The Impressionist’s painterly process is depicted in a small, exquisite oil by little known artist Francisco Oller y Estero, born in Puerto Rico. “Paul Cezanne Painting Outdoors,” 1864, shows the famous painter sprawled out on the grass with his double canvas propped up in front of him. He holds his paint brush and palette in one hand. Over him a white umbrella shields him from the sun and provides shade for his canvas. What a marvelous immediate insight into Cezanne’s painting process. This small work actually tells us precisely how Impressionists accomplished their masterpieces.

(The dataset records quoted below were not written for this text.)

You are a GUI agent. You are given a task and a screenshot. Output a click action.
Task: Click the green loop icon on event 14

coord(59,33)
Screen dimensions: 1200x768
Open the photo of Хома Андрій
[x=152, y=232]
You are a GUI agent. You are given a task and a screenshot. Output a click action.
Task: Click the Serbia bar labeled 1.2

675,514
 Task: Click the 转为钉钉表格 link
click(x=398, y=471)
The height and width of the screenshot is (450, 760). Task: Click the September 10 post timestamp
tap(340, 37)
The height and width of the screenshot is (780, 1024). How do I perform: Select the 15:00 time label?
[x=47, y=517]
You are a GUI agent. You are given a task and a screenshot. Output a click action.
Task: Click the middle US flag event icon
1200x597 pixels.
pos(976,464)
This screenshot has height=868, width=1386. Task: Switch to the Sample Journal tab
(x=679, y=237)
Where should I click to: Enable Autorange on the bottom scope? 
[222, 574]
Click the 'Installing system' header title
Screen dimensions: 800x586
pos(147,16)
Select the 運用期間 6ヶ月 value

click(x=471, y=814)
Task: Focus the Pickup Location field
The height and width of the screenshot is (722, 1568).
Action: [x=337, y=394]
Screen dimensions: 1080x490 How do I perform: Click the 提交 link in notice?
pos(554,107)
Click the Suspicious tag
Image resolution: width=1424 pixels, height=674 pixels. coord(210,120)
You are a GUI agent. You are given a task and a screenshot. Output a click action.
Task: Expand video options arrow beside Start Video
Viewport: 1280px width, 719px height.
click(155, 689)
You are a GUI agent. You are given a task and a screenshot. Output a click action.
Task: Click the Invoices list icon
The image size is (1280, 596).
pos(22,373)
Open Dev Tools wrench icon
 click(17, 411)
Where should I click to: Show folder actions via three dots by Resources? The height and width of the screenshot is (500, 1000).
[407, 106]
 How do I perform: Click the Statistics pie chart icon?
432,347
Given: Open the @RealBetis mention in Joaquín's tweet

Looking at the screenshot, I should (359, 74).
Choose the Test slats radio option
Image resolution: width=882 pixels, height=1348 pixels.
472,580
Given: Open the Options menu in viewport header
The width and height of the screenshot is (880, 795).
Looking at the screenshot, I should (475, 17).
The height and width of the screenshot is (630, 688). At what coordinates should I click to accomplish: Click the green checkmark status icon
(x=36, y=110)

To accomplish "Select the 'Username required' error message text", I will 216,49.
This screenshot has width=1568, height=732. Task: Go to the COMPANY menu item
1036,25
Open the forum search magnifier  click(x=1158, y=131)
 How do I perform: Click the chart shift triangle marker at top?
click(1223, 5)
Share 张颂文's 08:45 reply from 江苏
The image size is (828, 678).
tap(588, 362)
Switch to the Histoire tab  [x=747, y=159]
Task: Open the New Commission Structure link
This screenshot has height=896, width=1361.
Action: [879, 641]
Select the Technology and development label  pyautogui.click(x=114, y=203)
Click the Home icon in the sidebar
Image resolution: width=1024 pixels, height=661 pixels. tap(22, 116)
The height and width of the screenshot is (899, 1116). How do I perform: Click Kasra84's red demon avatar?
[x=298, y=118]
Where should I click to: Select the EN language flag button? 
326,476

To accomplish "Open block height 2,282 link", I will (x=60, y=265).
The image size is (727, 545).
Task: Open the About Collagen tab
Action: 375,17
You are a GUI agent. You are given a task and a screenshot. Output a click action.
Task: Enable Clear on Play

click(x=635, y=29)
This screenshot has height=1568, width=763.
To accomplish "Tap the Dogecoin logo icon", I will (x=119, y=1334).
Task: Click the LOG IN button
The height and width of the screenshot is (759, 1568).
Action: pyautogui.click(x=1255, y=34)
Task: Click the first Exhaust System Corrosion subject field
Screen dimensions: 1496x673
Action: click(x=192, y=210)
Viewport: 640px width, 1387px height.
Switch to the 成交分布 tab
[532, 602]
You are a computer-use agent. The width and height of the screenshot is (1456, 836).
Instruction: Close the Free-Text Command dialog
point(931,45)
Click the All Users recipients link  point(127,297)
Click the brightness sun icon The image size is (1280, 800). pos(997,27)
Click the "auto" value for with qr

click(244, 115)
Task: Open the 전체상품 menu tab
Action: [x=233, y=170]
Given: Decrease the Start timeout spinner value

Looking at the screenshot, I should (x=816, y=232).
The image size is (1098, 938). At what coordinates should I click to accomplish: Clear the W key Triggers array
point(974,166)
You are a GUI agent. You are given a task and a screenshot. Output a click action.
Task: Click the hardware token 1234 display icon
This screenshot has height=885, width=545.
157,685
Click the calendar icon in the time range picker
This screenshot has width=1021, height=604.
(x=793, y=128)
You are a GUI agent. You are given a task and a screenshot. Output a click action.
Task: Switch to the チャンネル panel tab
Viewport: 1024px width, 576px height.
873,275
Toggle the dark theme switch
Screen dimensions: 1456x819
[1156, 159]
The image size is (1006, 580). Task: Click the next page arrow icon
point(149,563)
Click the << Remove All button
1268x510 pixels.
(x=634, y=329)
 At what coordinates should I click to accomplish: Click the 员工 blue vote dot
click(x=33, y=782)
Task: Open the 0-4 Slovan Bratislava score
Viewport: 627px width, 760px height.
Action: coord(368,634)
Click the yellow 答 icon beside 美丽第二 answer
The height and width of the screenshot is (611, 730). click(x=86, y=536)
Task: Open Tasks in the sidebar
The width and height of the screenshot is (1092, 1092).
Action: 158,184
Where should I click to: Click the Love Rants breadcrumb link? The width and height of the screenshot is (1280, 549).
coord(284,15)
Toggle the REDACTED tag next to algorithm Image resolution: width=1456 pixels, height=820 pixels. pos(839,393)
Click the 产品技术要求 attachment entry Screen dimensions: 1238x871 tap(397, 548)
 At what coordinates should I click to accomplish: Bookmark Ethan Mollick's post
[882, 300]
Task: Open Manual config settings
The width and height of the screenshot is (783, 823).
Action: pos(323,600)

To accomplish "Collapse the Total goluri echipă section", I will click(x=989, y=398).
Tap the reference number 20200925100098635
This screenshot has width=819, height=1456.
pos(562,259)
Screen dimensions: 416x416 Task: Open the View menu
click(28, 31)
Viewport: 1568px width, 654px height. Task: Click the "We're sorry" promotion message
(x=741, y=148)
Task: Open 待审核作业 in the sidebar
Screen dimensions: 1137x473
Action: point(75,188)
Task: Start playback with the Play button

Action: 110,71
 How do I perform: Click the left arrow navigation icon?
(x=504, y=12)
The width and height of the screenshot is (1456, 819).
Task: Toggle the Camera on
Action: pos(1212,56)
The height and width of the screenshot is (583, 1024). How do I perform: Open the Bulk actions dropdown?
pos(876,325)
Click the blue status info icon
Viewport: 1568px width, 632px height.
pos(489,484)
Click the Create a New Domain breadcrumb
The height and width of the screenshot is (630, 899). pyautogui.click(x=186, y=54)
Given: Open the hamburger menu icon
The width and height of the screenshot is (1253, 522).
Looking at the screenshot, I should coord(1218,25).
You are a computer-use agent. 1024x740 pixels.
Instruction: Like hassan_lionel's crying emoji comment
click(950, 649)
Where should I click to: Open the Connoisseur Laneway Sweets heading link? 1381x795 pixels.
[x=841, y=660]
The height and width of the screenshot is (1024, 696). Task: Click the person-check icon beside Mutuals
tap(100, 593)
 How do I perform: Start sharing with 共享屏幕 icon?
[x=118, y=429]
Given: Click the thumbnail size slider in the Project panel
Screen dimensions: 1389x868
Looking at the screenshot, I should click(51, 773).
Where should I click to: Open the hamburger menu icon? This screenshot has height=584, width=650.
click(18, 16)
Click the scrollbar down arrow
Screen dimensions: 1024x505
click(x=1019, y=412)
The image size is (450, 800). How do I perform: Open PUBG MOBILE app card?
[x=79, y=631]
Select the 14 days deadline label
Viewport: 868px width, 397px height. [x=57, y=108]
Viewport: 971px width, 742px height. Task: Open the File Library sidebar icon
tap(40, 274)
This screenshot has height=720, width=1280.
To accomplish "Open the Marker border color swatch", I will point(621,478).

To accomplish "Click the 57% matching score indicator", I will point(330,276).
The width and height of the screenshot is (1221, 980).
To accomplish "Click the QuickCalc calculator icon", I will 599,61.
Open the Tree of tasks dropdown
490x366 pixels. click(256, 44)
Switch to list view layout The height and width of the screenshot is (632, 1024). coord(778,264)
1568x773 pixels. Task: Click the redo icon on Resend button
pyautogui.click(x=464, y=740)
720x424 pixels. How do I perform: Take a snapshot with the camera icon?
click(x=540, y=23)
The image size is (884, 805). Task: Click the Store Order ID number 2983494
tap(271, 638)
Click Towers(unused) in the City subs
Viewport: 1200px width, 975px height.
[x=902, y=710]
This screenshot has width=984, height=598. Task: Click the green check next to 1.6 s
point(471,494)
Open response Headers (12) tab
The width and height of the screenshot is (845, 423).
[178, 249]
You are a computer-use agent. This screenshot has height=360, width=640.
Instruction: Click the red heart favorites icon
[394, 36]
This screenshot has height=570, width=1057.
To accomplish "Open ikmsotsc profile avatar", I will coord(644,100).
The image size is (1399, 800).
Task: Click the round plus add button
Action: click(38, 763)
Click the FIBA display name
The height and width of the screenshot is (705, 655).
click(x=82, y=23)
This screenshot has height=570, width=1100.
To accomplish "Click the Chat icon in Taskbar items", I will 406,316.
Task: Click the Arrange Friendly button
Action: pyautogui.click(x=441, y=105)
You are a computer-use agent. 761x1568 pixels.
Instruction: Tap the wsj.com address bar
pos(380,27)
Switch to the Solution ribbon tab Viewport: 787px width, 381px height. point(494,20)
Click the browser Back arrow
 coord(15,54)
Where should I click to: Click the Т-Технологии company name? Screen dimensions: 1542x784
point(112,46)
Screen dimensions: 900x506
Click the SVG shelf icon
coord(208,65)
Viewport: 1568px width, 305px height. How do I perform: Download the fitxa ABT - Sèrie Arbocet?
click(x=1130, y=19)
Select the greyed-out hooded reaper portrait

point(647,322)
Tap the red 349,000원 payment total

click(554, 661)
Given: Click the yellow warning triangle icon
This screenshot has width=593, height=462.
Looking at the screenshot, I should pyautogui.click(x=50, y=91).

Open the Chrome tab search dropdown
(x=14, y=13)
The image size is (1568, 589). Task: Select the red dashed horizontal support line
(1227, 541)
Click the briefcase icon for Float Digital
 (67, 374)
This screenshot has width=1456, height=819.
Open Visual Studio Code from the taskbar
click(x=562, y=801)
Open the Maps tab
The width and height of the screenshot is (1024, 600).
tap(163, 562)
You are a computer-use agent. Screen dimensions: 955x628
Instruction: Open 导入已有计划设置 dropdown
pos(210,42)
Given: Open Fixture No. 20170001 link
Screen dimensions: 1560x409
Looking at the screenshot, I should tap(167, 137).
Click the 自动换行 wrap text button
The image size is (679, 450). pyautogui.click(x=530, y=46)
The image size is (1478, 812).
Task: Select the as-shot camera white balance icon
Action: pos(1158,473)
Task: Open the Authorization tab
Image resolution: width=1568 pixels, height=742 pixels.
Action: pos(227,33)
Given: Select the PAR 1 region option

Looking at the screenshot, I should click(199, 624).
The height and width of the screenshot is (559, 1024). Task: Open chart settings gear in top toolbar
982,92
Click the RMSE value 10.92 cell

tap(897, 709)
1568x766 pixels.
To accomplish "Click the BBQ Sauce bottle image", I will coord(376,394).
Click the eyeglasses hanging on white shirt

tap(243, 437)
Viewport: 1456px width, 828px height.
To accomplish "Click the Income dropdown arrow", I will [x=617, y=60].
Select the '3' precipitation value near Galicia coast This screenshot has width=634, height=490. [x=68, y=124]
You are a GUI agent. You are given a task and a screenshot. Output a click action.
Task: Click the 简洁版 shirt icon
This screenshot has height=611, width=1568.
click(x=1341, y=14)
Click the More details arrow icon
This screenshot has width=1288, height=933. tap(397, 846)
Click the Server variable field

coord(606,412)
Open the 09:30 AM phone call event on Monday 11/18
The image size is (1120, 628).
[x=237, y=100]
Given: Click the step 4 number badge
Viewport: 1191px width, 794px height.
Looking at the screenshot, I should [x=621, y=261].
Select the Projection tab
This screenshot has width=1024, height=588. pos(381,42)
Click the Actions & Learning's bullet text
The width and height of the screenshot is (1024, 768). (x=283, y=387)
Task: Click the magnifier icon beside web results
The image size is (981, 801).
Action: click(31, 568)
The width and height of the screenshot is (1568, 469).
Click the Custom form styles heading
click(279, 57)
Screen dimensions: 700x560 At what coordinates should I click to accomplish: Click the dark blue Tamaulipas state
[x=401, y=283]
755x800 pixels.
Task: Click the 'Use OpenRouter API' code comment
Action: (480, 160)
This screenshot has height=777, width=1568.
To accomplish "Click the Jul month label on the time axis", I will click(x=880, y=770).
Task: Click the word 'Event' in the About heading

A local American painter, Frank Weston Benson (1862-1951), who lived well into the 20th century and painted dreamy, lush visions of beautiful women, and children. “Girl Playing Solitaire,” 1909, depicts a stylish young woman with a “Gibson” hair do, dressed in a long, white gown surveying her hand of cards. Behind her the golden clouds of a Gilded Age Asian screen complete the composition’s curves. She is pensive, alone, available and seductive, all at once.
“Melting Snow,” 1918, painted by Worcester’s own Joseph Greenwood (1857-1927), is a quiet landscape of white birch trees, whose blue-violet shadows stretch out horizontally across the white snow. Curving in and out across the scene, the shallow meandering stream, free of ice, forms a brilliant blue contrast to the snowy banks. It is interesting to note that Greenwood was early to make use of black and white photography to capture the exact form and branch shape of the birches and hemlocks. Obviously, he could not have been so precise in the tree shapes if he were sitting in the cold snow for hours! Happily, WAM supported its local Impressionist and purchased this work in 1919. Another romantic Greenwood painting, “Apple Orchard,” 1903, depicts two aged apple trees in a grassy field with ice-cream soft clouds over head in a pale lavender sky.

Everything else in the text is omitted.